"Tak pięknie i wzruszająco o polskich zwierzętach jeszcze nikt nie pisał! Wychowany w rodzinie myśliwych nie wyobrażał sobie życia bez polowań, dopóki nie zrozumiał, że euforia po strzale jest radością z zabójstwa. Strzelbę zamienił na aparat fotograficzny, a jego miejscem na ziemi stał się drewniany dom w środku lasu, do którego zaprosił potrzebujące pomocy zwierzęta. Zyskał sympatię milionów Polaków, gdy udało mu się wyrwać z rąk myśliwych rannego w wypadku wilka i uratować mu życie." 
swiatksiazki.pl  

Przyrodą i światem zwierząt byłam zafascynowana od najmłodszych lat. Już w wieku trzech chodziłam z rodzicami na grzybobranie, przez co dziś niemal nikt nie jest w stanie pokonać mnie w wyścigu o zgadywanie jak największej liczby nazw gatunków grzybów. Drzewa i ich nazwy recytowałam jak z nut, potrafiłam i potrafię przypisać dany liść do danego drzewa. Wychowałam się na wsi, w bliskim otoczeniu natury, znam zagrożenia, jakie czekają na mnie w lesie, również te od strony dzikich zwierząt. 
Moja praca i życie zawodowe jest z nimi poniekąd związane.
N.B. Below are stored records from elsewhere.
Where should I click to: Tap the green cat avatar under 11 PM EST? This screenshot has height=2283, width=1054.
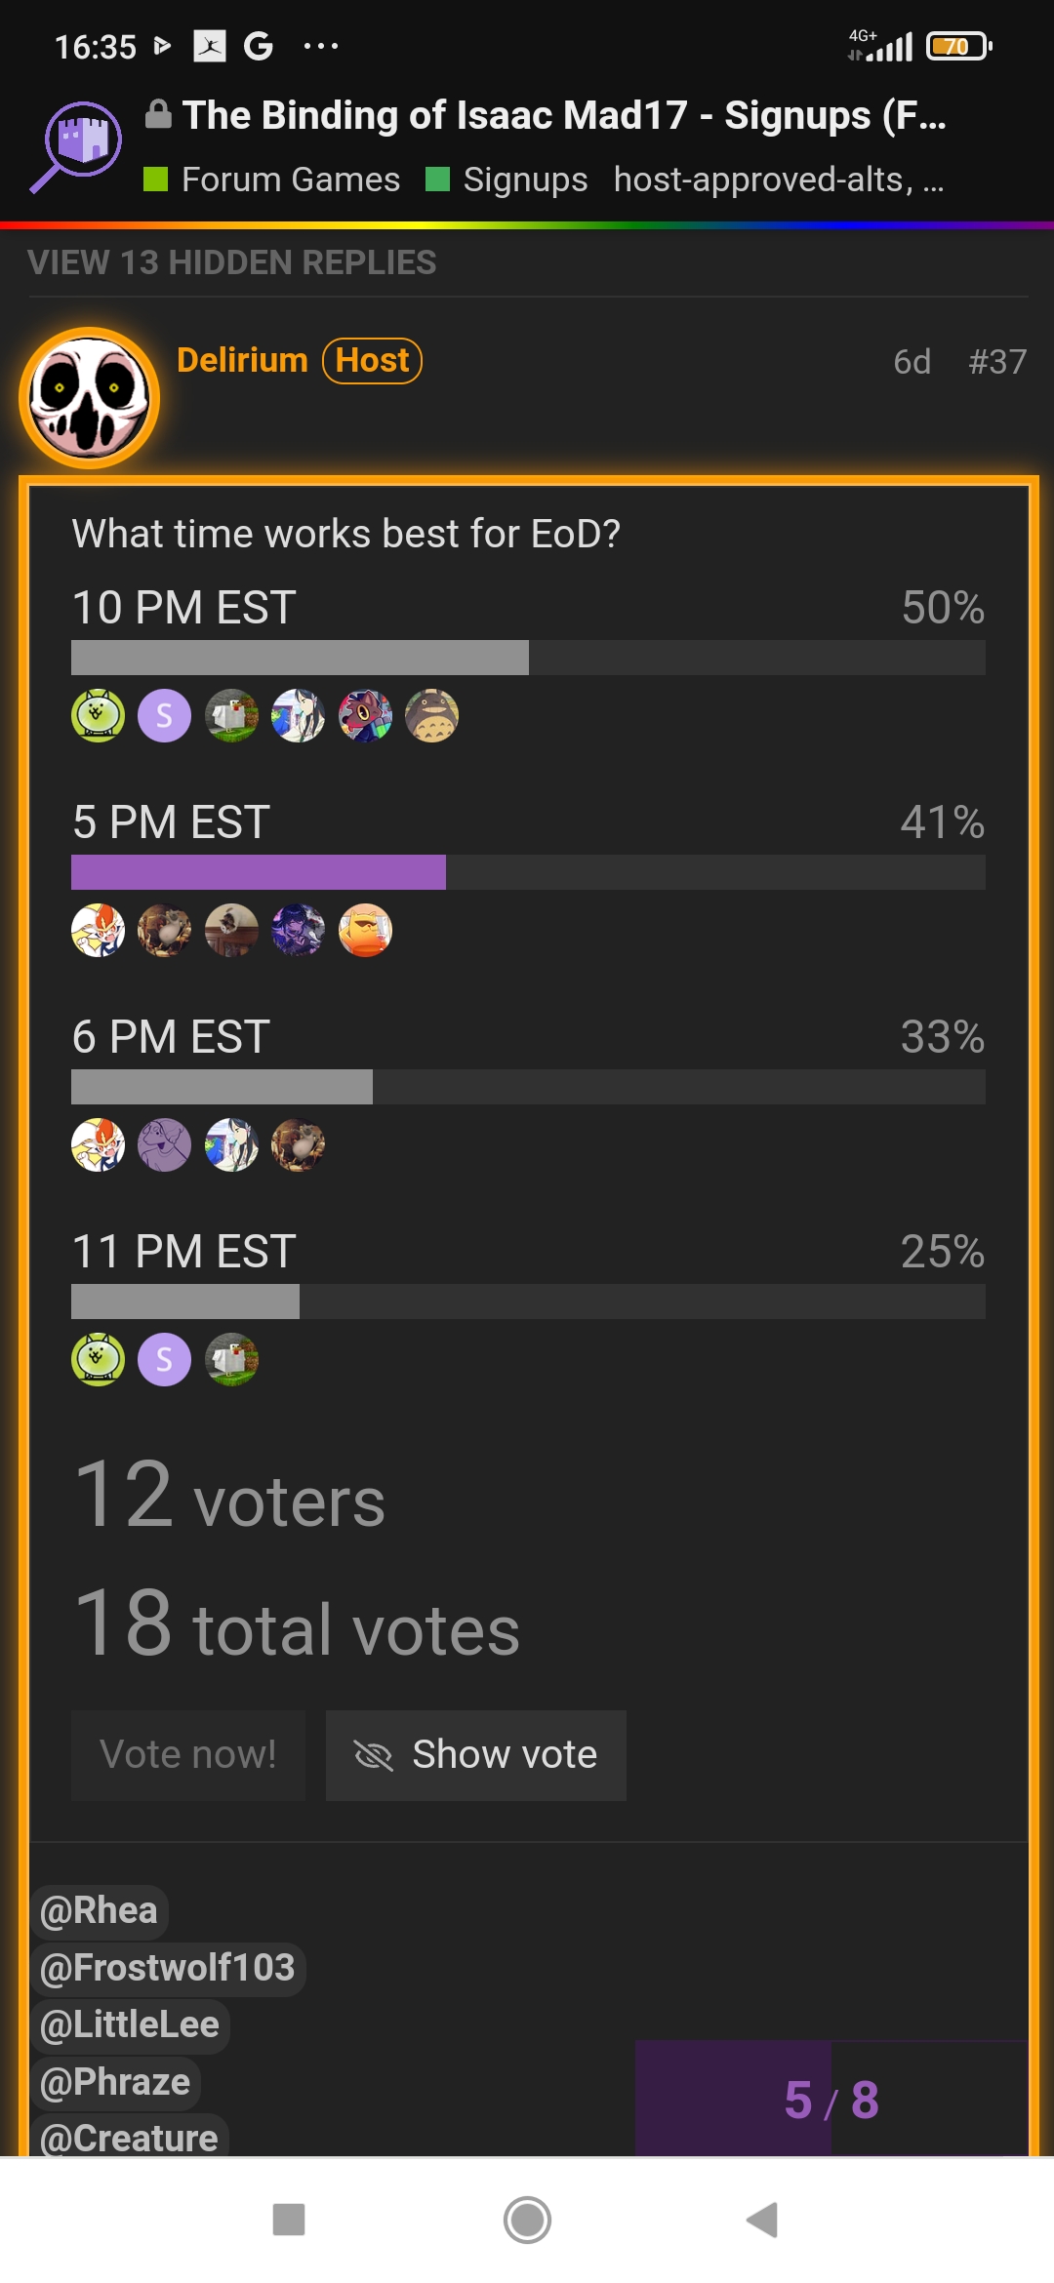pyautogui.click(x=98, y=1359)
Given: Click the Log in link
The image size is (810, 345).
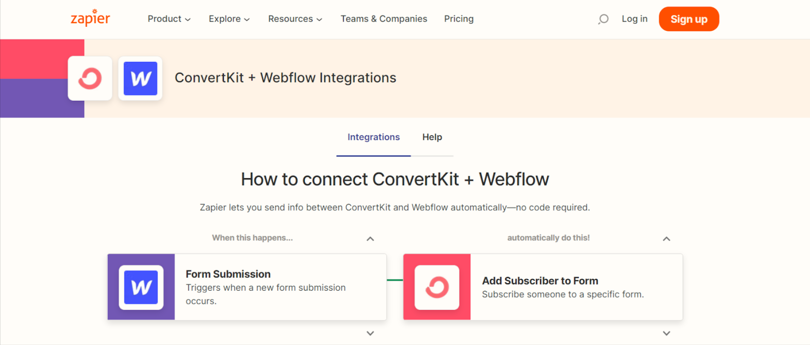Looking at the screenshot, I should (x=634, y=19).

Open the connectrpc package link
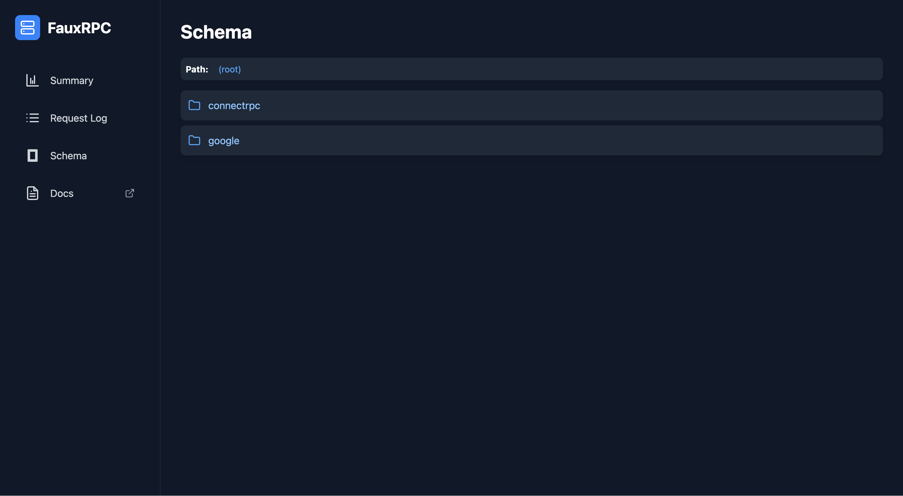pyautogui.click(x=234, y=105)
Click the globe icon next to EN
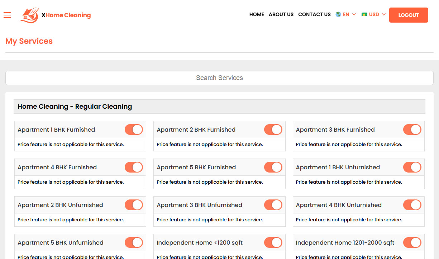Image resolution: width=439 pixels, height=259 pixels. 337,14
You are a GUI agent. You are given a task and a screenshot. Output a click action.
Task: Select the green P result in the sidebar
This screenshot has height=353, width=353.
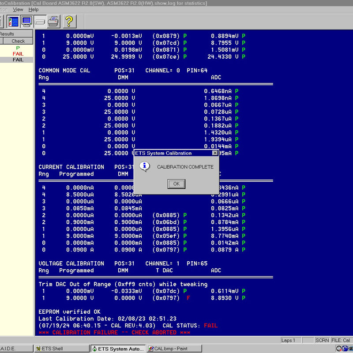click(18, 48)
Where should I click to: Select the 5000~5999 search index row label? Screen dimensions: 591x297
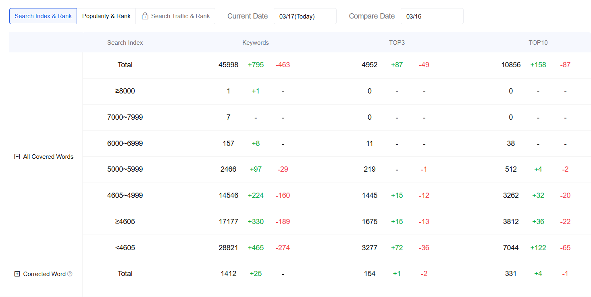[x=125, y=169]
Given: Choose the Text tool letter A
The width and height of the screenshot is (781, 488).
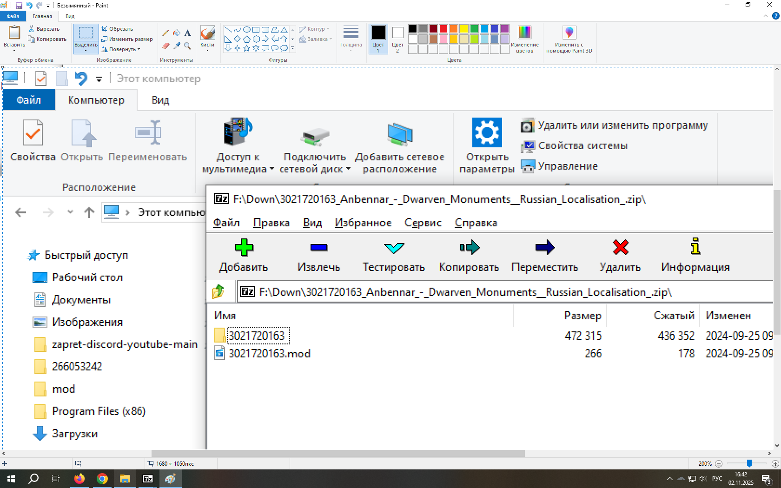Looking at the screenshot, I should (187, 33).
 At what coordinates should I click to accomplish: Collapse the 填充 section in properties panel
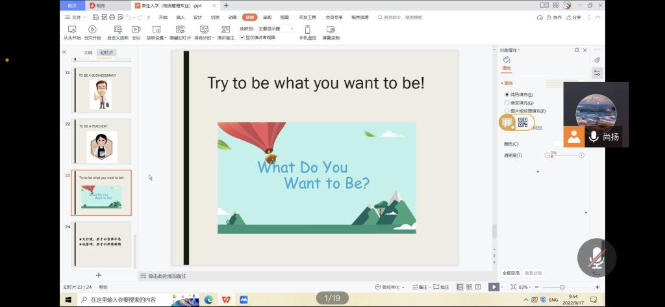click(502, 83)
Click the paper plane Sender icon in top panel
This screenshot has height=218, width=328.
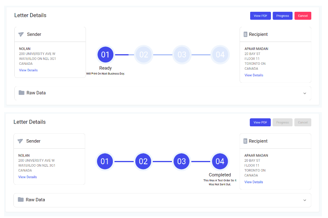[21, 34]
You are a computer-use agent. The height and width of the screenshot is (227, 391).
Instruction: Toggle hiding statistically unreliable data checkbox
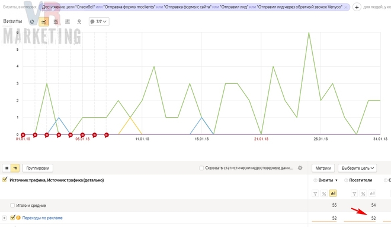click(x=201, y=168)
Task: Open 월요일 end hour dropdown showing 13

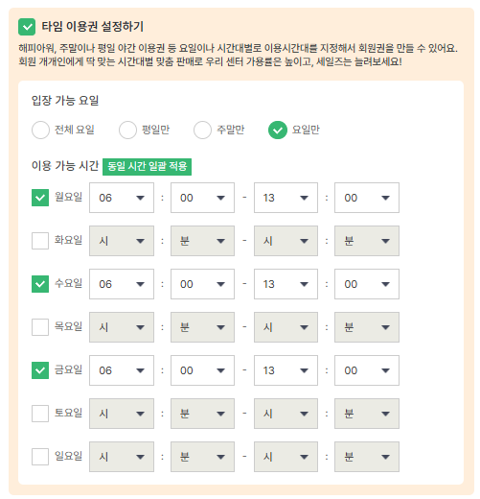Action: [286, 198]
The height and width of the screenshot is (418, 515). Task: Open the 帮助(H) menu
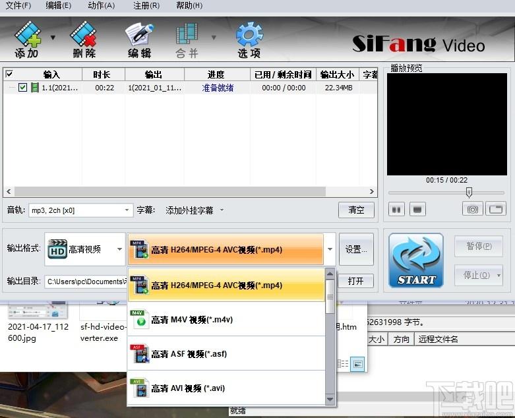coord(189,5)
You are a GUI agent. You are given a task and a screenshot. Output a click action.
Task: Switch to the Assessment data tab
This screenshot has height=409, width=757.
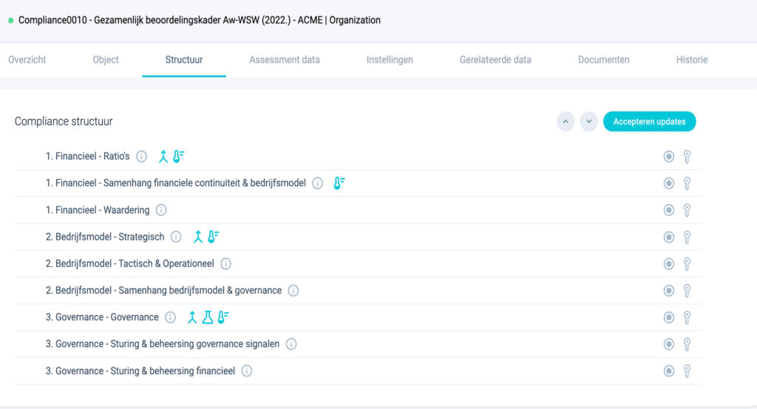coord(285,60)
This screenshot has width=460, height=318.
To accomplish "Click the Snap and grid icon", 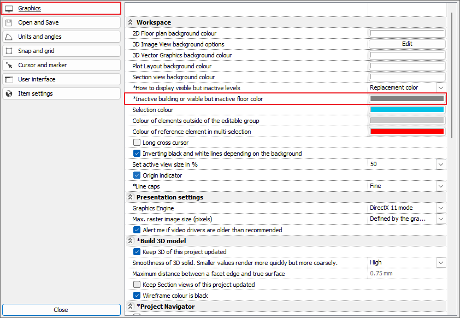I will click(x=9, y=51).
Pracuję w miejscu, gdzie mam styczność nie tylko z kotami czy psami; bardzo często opiekowałam się dzikimi ptakami: sowami, puszczykami czy myszołowami, wykarmiałam jeże, nawet lisy i młode sarenki, bezczelnie zabrane ze swojego leśnego legowiska przez (aż trudno mi to napisać) ludzi. Za każdym razem, gdy patrzę na te dzikie, piękne zwierzęta, jestem pełna podziwu i zachwytu nad ich doskonałością, ale również czuję respekt - w lecznicy, do której trafiają, często chore i poszkodowane, wydają się bezbronne i skazane na śmierć lub, co gorsza, człowieka. W rzeczywistości to pełne niezwykłej siły, woli walki i przetrwania stworzenia, które nigdy nie dały nam się podporządkować. 
O królach i królowych lasów świetnie pisze pan Marcin Kostrzyński. Kiedyś zapalony myśliwy, dziś fotograf i wielki miłośnik zwierząt. W jego leśnej chatce dzicy mieszkańcy puszcz potrzebujący pomocy znajdują schronienie. Pisze o nich z taką wrażliwością, doskonałym zrozumieniem i perfekcją, że nawet osoby, które na co dzień nie mają wielkiej styczności z tymi istotami, są w stanie poczuć na sobie wzrok potężnego, groźnego wilka czy poczuć zapach jego sierści. 
W swoim życiu miałam okazję stanąć oko w oko z lisem, rysiem, myszołowem, orłem, wiewiórką, wilkiem i dzikiem i wieloma innymi dzikusami. I powiem Wam, że każde z tych spotkań było iście mistyczne. To coś, co pozostanie ze mną na zawsze. Jestem pełna podziwu i bardzo wdzięczna panu Kostrzyńskiemu za jego pozytywną przemianę, za ogromne zaangażowanie i serce, które wkłada w ratowanie dzikich zwierząt, zwłaszcza tak majestatycznych i wspaniałych wilków. Czytając jego opowieści o ratowaniu tych zwierząt miałam łzy w oczach. Wstydzę się za gatunek, który reprezentuję. Nie zasługujemy nawet na jedną dziesiątą tego, co otrzymaliśmy...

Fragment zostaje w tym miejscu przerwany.